### How to complete this task
Would you reproduce all of the entries exactly?

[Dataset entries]
*** Begin section ***
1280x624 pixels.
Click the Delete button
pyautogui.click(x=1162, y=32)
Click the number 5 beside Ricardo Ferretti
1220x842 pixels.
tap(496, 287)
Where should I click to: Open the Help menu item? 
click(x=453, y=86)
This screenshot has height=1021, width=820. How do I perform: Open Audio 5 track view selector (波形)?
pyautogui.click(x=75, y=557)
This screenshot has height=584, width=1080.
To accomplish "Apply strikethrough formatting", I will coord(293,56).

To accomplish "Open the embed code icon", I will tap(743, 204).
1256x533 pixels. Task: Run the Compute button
*** End section ***
### Solved exercise
1280x624 pixels.
Click the Delete button
pyautogui.click(x=1162, y=32)
Click the number 5 beside Ricardo Ferretti
1220x842 pixels.
tap(496, 287)
Where should I click to: Open the Help menu item? 
click(x=453, y=86)
This screenshot has height=1021, width=820. How do I perform: Open Audio 5 track view selector (波形)?
pyautogui.click(x=75, y=557)
This screenshot has height=584, width=1080.
To accomplish "Apply strikethrough formatting", I will coord(293,56).

To accomplish "Open the embed code icon", I will tap(743, 204).
1256x533 pixels. Task: Run the Compute button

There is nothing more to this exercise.